- Born: Herbert Kanabi Nsubuga 1 July 1927 Natete, Kampala
- Died: 23 May 2001 (aged 73) Mpigi District
- Education: Makerere University Diploma in Veterinary Science Master's degree of Science in Agriculture The University of London Bachelor's degree in Veterinary Medicine
- Occupations: veterinary doctor, politician and academic
- Title: President of The Uganda Society Professor of Veterinary medicine

= Herbert Kanabi Nsubuga =

Ugandan academic, legislator and veterinary doctor

Herbert Kanabi Nsubuga (1 July 1927 – 23 May 2001) was a Ugandan, academic, legislator, and veterinary doctor. He was a Professor in veterinary medicine. He was the first veterinary graduate from Makerere University, and the first veterinary medicine graduate in East Africa. He served as a minister of Animal Resources in the Ministry of Agriculture and Animal Industry during Idi Amin regime. He was the first Ugandan to become part of Royal College of Veterinary Surgeons - London as a member.

Herbert also served as the president of The Uganda Society.

== Background and Education ==
Nsubuga was born to Samwiri Musoke and Edith Namirembe on 1 July 1927 in Nateete, Kampala.

On 9 January 1965, Nsubuga married Persis Mesca Nakibuuka at St. Paul Cathedral in Namirembe. They had 5 children. He died on 23 May 2001, from heart failure and stomach complications at Makutano Health Care in Bunamwaya, and he was buried shortly afterward.

Nsubuga attended Budo Junior School in 1936, and later he went to Kings College Budo completing his secondary education in 1947. In 1948, he joined Makerere University where he graduated with a diploma in Veterinary Science. Herbert attended University of London, United Kingdom and graduated with a bachelor's degree in veterinary medicine on a scholarship from the Buganda government. Herbert returned to Makerere University and earned a Master's degree of Science in Agriculture in 1970. In 1977, Nsubuga obtained a PhD for research on restructuring the cattle ranches in Uganda.

== Career ==
He served as lecturer and also a dean at Faculty of Agriculture and Forestry at Makerere University. Herbert served as the chairman King's College Budo up to 2001 when he died.
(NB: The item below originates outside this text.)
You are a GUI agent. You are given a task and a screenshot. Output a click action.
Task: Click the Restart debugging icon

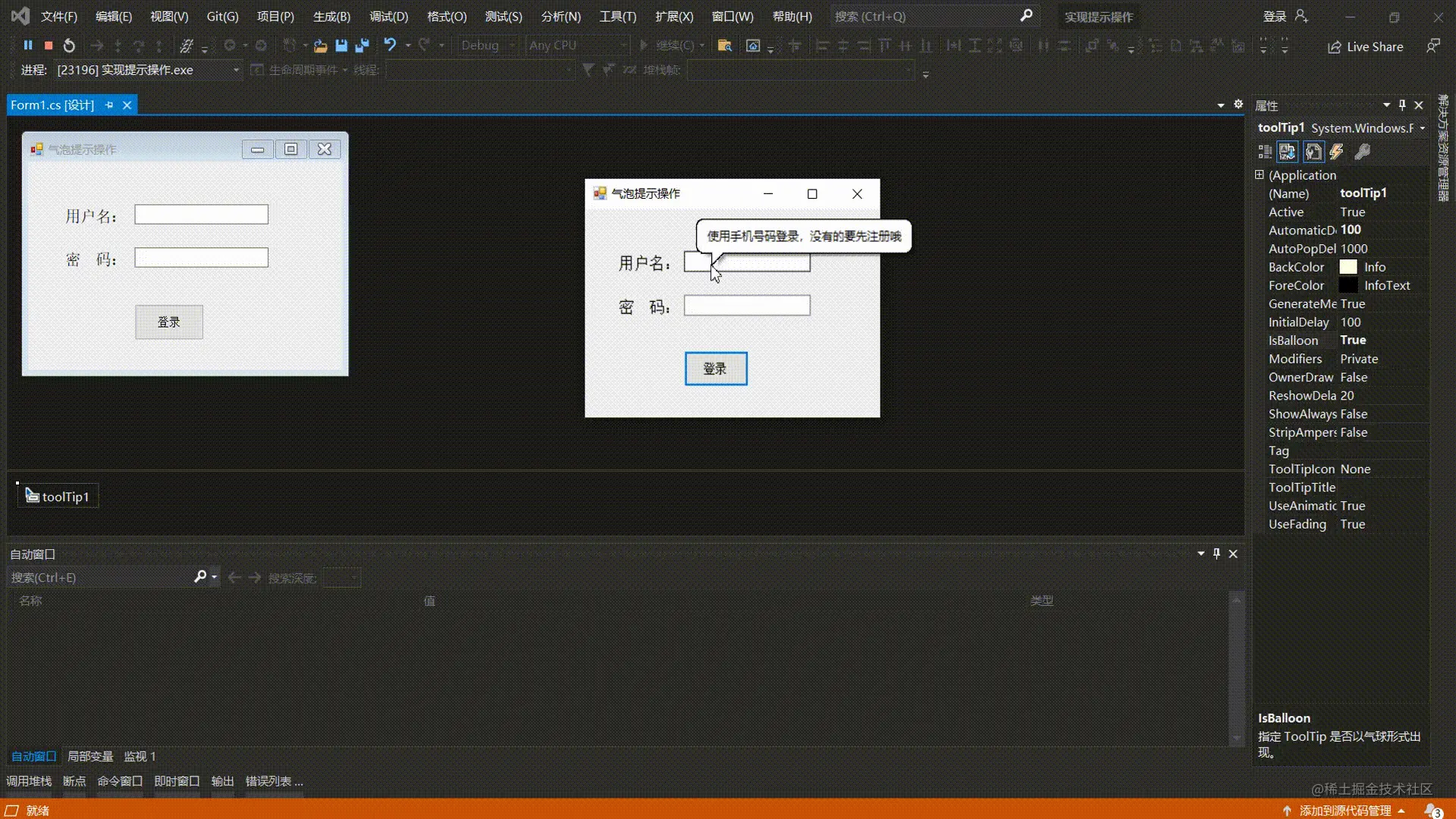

He served various positions and as a minister in the Ministry of Agriculture and Animal Industry during Idi Amin and Yusuf Lule regime.

Nsubuga has authored, co-authored several journals, articles and books on Livestock, Poultry, and Animal industry.

Publications by Herbert Kanabi Nsubuga

- Livestock farming in Uganda.
- Livestock and poultry farming in Uganda.
- Integration of domestic animals into human society: Professor Herbert S. Kanabi Nsubuga's inaugural lecture
- Cattle diseases and husbandry in tropical Africa: a case in Uganda
- Memoirs of a veteran
- Policy issues in Uganda's animal industry: a historical perspective.